Sabrina (1995) is a remake of the 1954 Billy Wilder film starring Humphrey Bogart, Audrey
Hepburn and William Holden. The 1995 version, directed by Sydney Pollack, features
Harrison Ford, Julia Ormond and Greg Kinnear. The plot is a classic love triangle. There is
a wealthy family, the Larrabees. Two brothers: David, the younger, is a fun-loving playboy;
the older, Linus, stern and serious, runs the family business. Sabrina is the daughter of a
widower, the chauffeur who has worked for the Larrabees most of her life. Since childhood
she’s harboured an obsessive crush on David, and would often spy on the Larrabee’s
lavish parties by climbing up a tree on their property. In the original, the Hepburn character
goes off to Paris and studies to be a chef. In the remake, Ormond becomes a
photographer. When Sabrina returns home, all grown up, David does not recognise her at
first, yet becomes immediately and utterly smitten. Linus decides to intervene before
Sabrina derails David’s engagement to another woman, the daughter of a potential
business partner. But, of course, in the end it is Linus who falls in love with Sabrina.

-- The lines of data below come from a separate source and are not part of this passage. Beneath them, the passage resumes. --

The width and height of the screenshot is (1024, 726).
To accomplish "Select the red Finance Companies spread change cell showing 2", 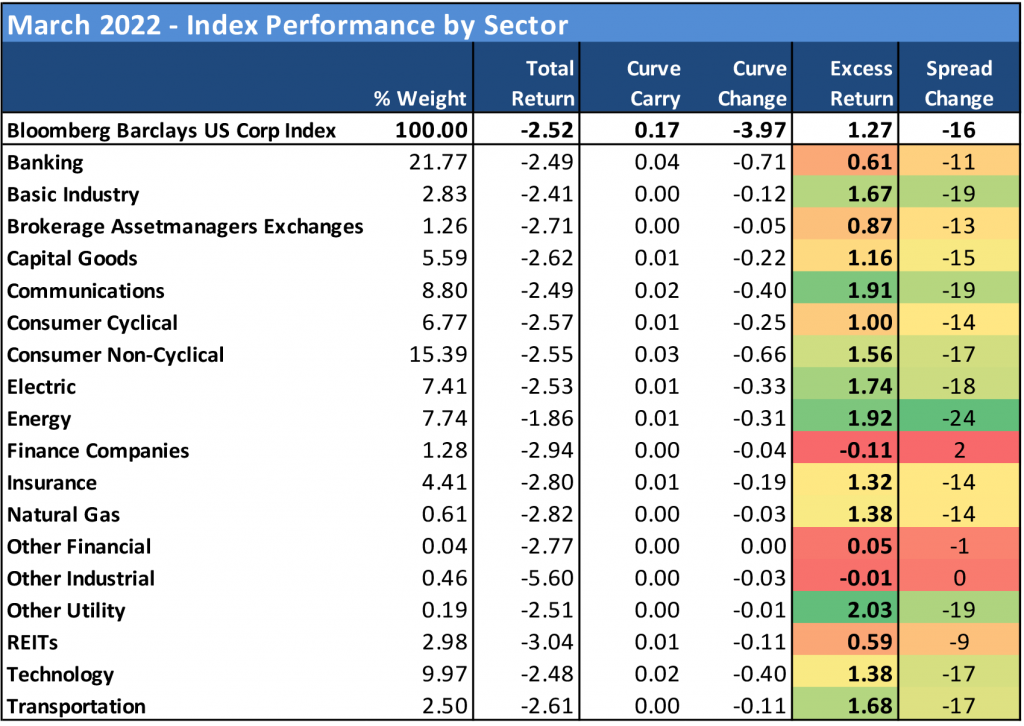I will [958, 450].
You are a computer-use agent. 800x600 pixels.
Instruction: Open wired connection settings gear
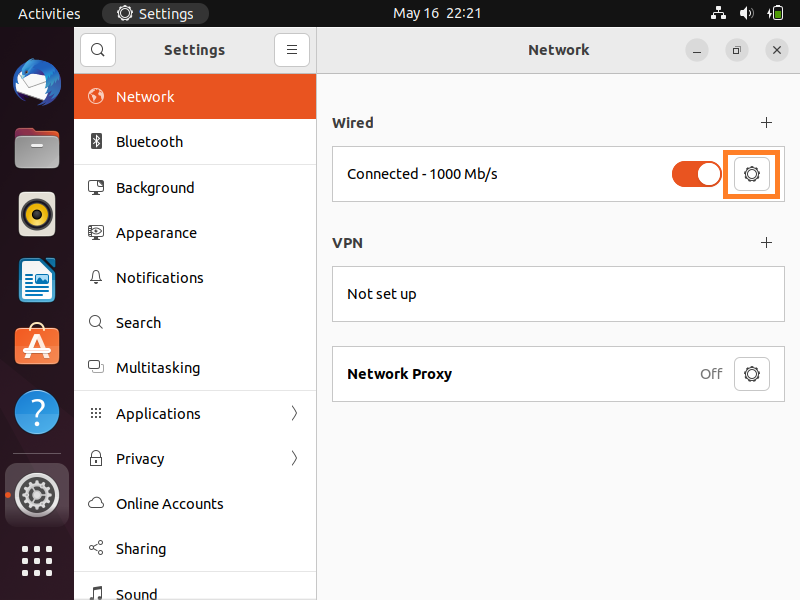click(x=752, y=174)

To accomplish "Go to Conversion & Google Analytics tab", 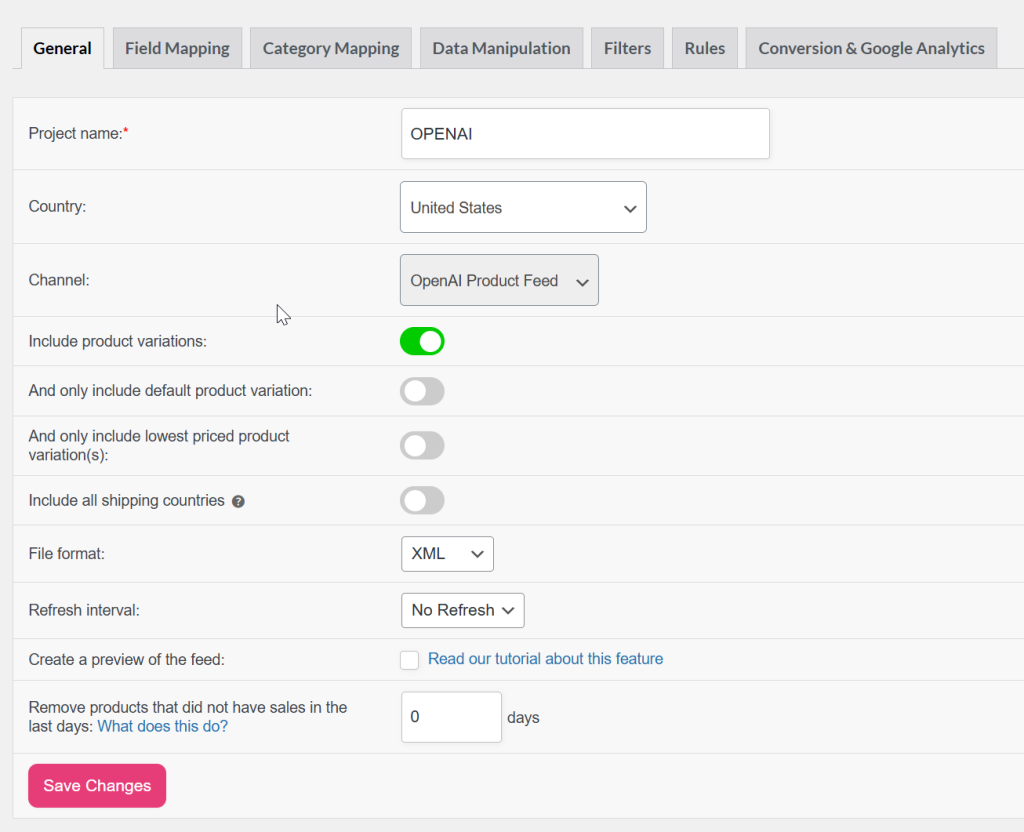I will point(870,47).
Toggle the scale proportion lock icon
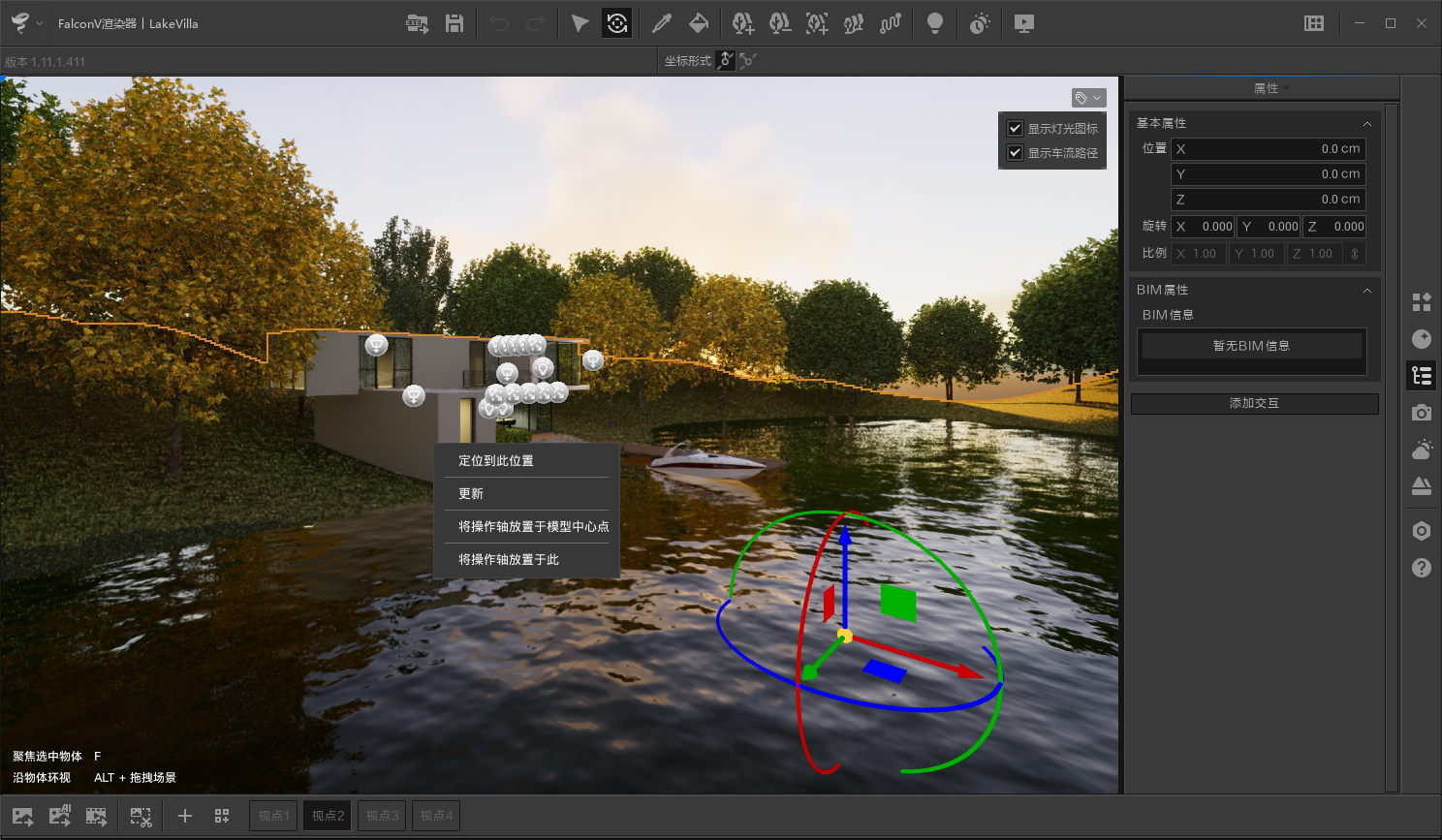This screenshot has width=1442, height=840. tap(1354, 254)
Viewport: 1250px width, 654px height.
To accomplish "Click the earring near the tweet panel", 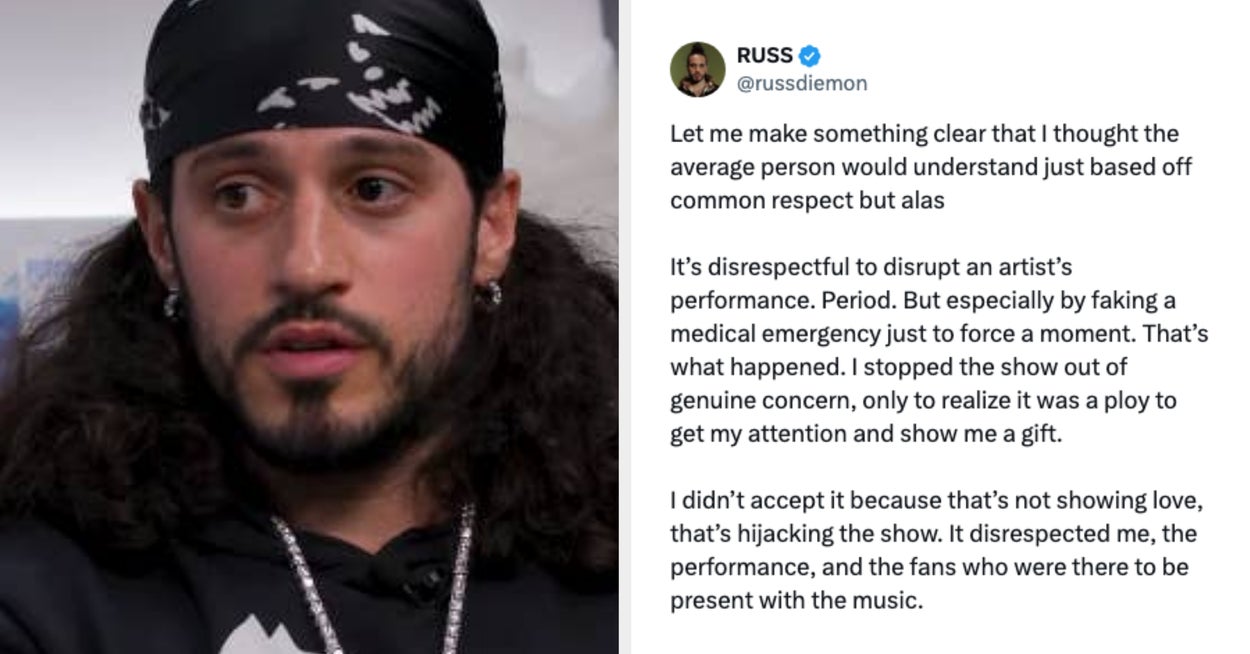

The reviews I read at the time said the original was much better. Who could top the
charms of Audrey Hepburn? However, I prefer the remake. When I first watched it, I
became instantly infatuated with Ormond’s Sabrina. Then when I watched it a second time,
I realised I had a “more intellectual” reason for preferring it. Let me try and explain. Both
Sabrinas are about the inadvertency of seduction and the metonymy of desire: Sabrina’s
object of desire shifts from David to Linus, as she transforms from the one who desires to
the one who is desired. Both films are also typical of modern Hollywood romances in the
way they use love as an alibi to elide class politics. But I think one of the critical differences
between the two versions is the new Sabrina’s chosen profession. While it only plays a
minor role in the plot, it is a key to the very structure of the film, which is knowing but not
overly self-conscious in its presentation of the full catalogue of modern-day fairy-tale
tropes — from the young protagonist coming of age, to the elaborate schemes, and the
climactic realisation by the two principals that they are actually in love with each other. The
early scenes of Sabrina in the tree looking enviously at the Larrabee party, or of her
peaking jealously through a window of the solarium as David makes his move on a party
guest, anticipate how she will eventually make a vocation out of her childhood longings
from a distance, by becoming, as a photographer, an adult observer of people. Watching
Sabrina, the first time, I thought I was imitating her. I too was caught looking longingly — at
her. But the second time I saw the film, I realised my misrecognition. It was not I who was
imitating her, but she, me. It is she who watches like the consummate movie-goer.

***

… After the man in the video finishes saying all of the above, he gets up from the chair,
turns and picks up the flowerpot from the table. He holds it for a second, looking into the
camera, then throws it on the ground — it smashes, though perhaps not as dramatically as
he would have liked. He tries to suppress a laugh as he leaves the room.

(October 2017)

Note:
1. Ho, Rui An. 2013. “From Gong Li to Ming Wong, or from the Face that Does Nothing to the Face that Does
Too Much”. In Corridors, No. 1: Solitude, ed. Michael Lee. Berlin: Künstlerhaus Bethanien.